• [RECORDS SUPPLIED]
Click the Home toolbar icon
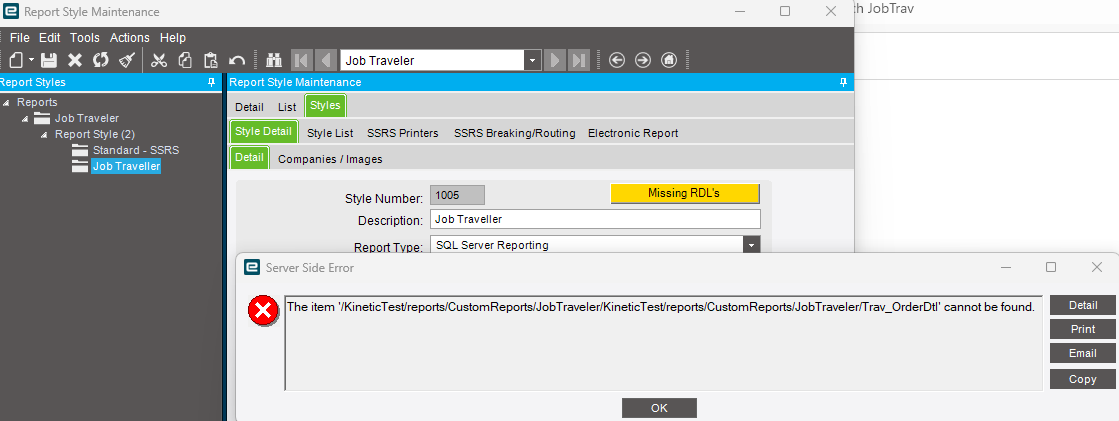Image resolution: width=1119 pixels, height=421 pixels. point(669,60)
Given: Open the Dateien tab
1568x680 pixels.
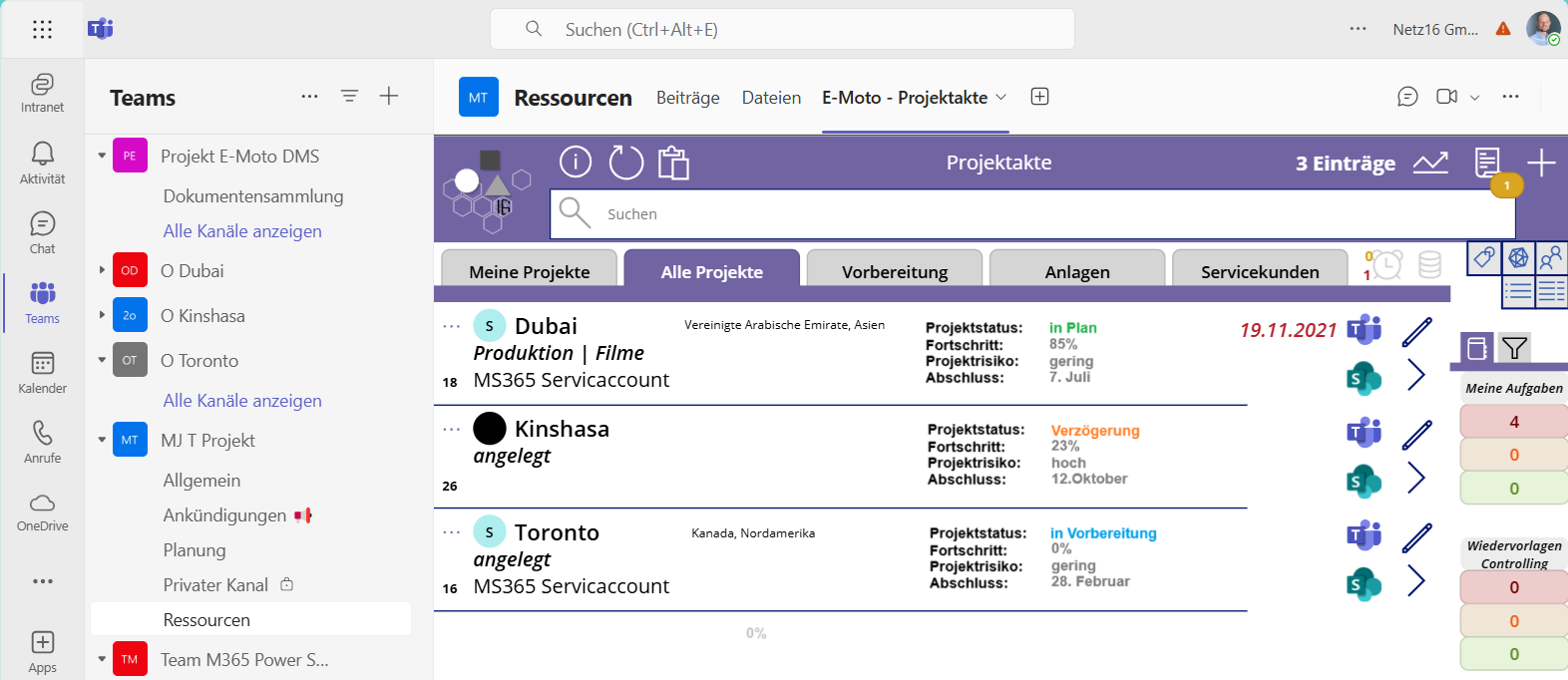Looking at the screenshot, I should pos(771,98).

* * *

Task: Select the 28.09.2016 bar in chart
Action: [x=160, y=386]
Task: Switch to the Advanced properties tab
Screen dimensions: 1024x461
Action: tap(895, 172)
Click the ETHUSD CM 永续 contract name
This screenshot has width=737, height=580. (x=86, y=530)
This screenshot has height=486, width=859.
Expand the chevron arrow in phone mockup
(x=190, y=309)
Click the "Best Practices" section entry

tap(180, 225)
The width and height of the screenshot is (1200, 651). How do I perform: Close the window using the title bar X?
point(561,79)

• [TASK BRIEF] Reproduce the rows word for word, starting at the line containing "Click the Home toolbar icon" and ending after the line containing "Looking at the", and leave the pictures out of your answer.

• [ANSWER FOR THE TASK]
Click the Home toolbar icon
Image resolution: width=1119 pixels, height=421 pixels. point(669,60)
Given: Open the Dateien tab
1568x680 pixels.
Looking at the screenshot, I should pos(771,98).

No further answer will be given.